This would of course fold God back into the equation in a different way. For Williams, "God" is simply "the mandate of the united opinion" of all subtle agents. Williams is careful to distinguish this God from the figure of any traditional myth or religion, but he also underscores certain structural similarities. God "has a form of omnipotence" ("everything that shuold happen, does happen"), omnibenevolence (ditto), and even omniscience ("all true facts that constitute the highest and actual world are a part of God"). At the same time, God
has acute differences from you and me. This God has no "perfect" versions of our thoughts, feelings, and actions. It has no thoughts and feelings as we have. It does not love as we do, nor hate as we do. It pursues neither justice nor injustice as we do. We will never know how to play our cards right with God. It cannot be pleased or displeased as we can. pp358-9Williams insists that attempts to overlay 'another structure" over the simple structure of the divine mandate he has outlined have repeatedly "led to complication, convolution, and contradiction," so it is clear that he would reject my suggestion. But it seems clear that entwining epektasis with Williams' best world would open "heaven" (which he says is accessible only to spiders) to subtle agents as well. But it would do so at the cost of making heaven in some measure purgatorial. I am not sure this is not, in fact, the best of all possible heavens.

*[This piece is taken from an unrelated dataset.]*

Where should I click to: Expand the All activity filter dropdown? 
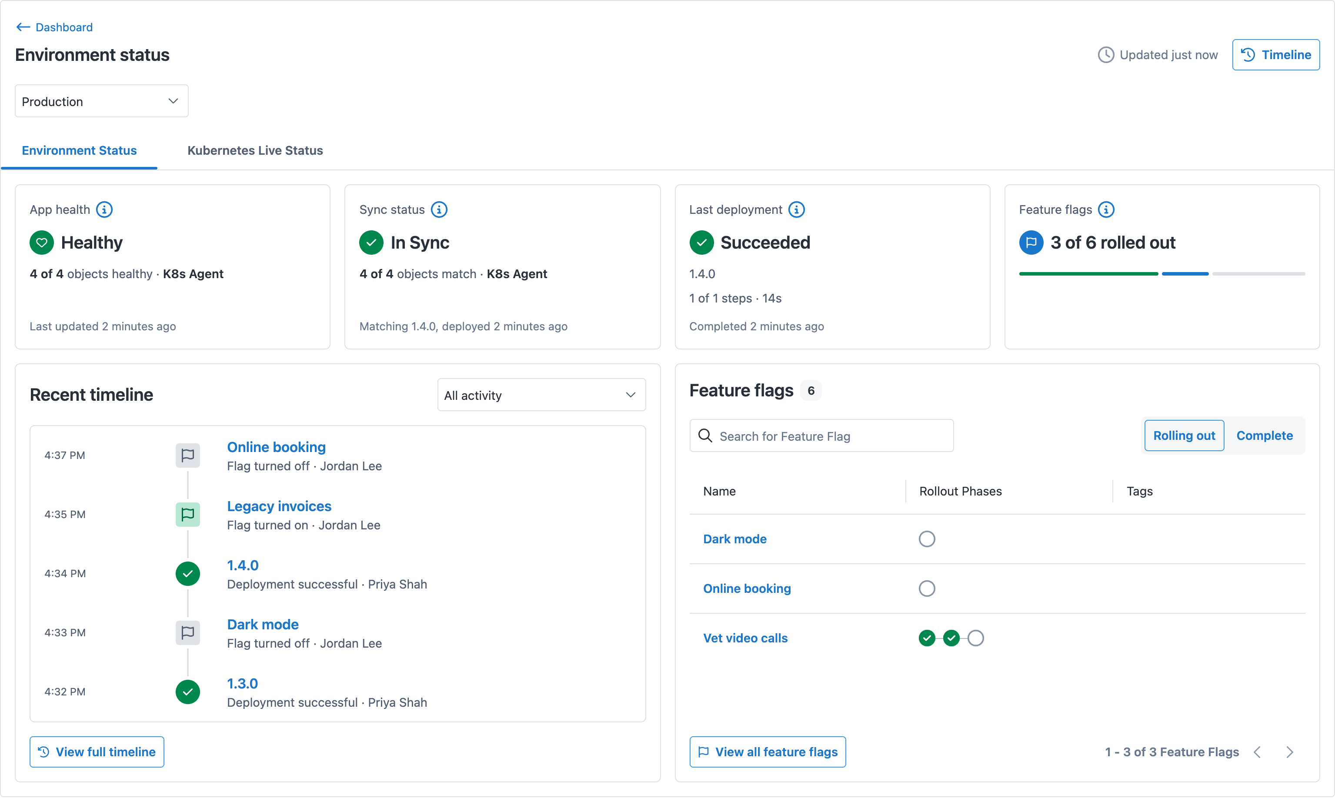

The sea is not less beautiful in our eyes because we know that sometimes ships are wrecked by it. On the contrary, this adds to its beauty. If it altered the movement of its waves to spare a boat, it would be a creature gifted with discernment and choice and not this fluid, perfectly obedient to every external pressure. It is this perfect obedience that constitutes the sea’s beauty.
--Simone Weil, "Love of God, and Affliction"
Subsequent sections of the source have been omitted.